Introducing Cerebras Inference: AI at Instant Speed - Cerebras
๐ Abstract
The article discusses Cerebras' high-performance inference capabilities for large language models (LLMs) with billions to trillions of parameters. It highlights Cerebras' ability to split and map large models across multiple CS-3 systems, enabling the deployment of models like Llama3-405B and Mistral Large. The article emphasizes Cerebras' focus on preserving model accuracy by using the original 16-bit weights, in contrast to some companies that reduce precision to 8-bit. It also discusses the performance and cost advantages of Cerebras' inference solution, as well as its ability to enable more complex AI workflows and "thinking before speaking" techniques like scaffolding. The article concludes by positioning Cerebras Inference as a new standard for open LLM development and deployment.
๐ Q&A
[01] Cerebras Inference Capabilities
1. What is the key focus of Cerebras inference?
- Cerebras inference is designed to serve models from billions to trillions of parameters.
- When models exceed the memory capacity of a single wafer, Cerebras splits them at layer boundaries and maps them to multiple CS-3 systems.
- Cerebras can fit 20B models on a single CS-3 and 70B models on as few as four systems.
- Cerebras is adding support for larger models like Llama3-405B and Mistral Large.
2. How does Cerebras approach model accuracy compared to other companies?
- Some companies try to overcome memory bandwidth bottlenecks by reducing weight precision from 16-bit to 8-bit, often without informing users.
- Cerebras runs Llama3.1 8B and 70B models using the original 16-bit weights released by Meta, ensuring the most accurate and reliable model output.

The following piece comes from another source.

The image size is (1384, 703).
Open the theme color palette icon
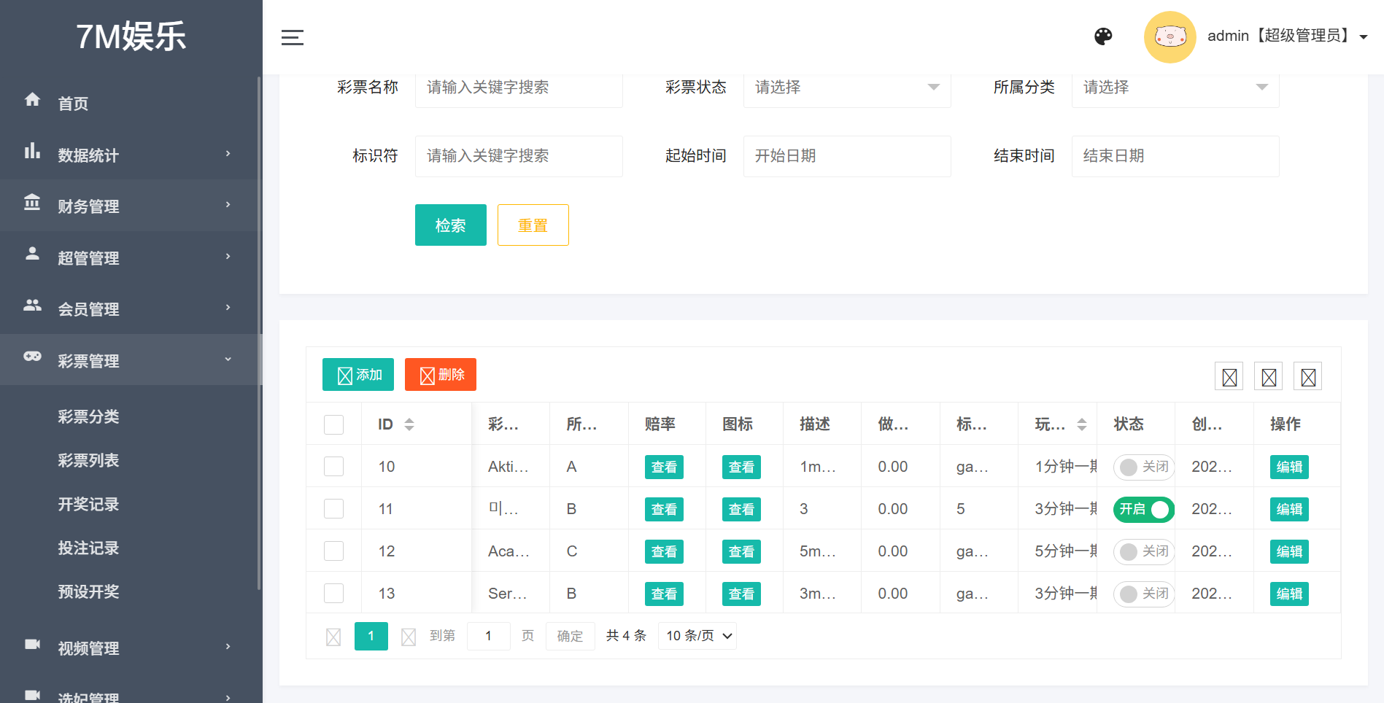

- Evaluations and third-party benchmarks show that 16-bit models score up to 5% higher than their 8-bit counterparts, resulting in substantially better performance in multi-turn conversations, math, and reasoning tasks.
[02] Cerebras Inference API
1. What are the key features of the Cerebras inference API?
- Cerebras inference API is available today via chat and API access.
- It is built on the familiar OpenAI Chat Completions format, allowing developers to integrate Cerebras' powerful inference capabilities by simply swapping out the API key.
- Cerebras offers the best combination of performance, speed, accuracy, and cost.
- At 450 tokens per second, it's the only solution that runs Llama3.1-70B at instantaneous speed.
- Cerebras uses Meta's original 16-bit model weights, ensuring the highest accuracy.
- Cerebras is providing developers with 1 million free tokens daily for initial launch.
- For at-scale deployments, Cerebras' pricing is a fraction of popular GPU clouds.
[03] Enabling New AI Capabilities
1. How does Cerebras' high-speed inference enable new AI capabilities?
- By dramatically reducing processing time, Cerebras is enabling more complex AI workflows and enhancing real-time LLM intelligence.
- Traditional LLMs output everything they think immediately, without stopping to consider the best possible answer.
- New techniques like scaffolding function like a thoughtful agent who explores different possible solutions before deciding.
- This "thinking before speaking" approach provides over 10x performance on demanding tasks like code generation, fundamentally boosting the intelligence of AI models without additional training.
- However, these techniques require up to 100x more tokens at runtime, and are only possible in real-time running on Cerebras hardware.
[04] Cerebras Inference as a New Standard
1. How does Cerebras position its inference solution?
- With record-breaking performance, industry-leading pricing, and open API access, Cerebras Inference sets a new standard for open LLM development and deployment.
- As the only solution capable of delivering both high-speed training and inference, Cerebras opens entirely new capabilities for AI.
- The article concludes by expressing excitement to see the new and exciting applications developers will build with Cerebras Inference.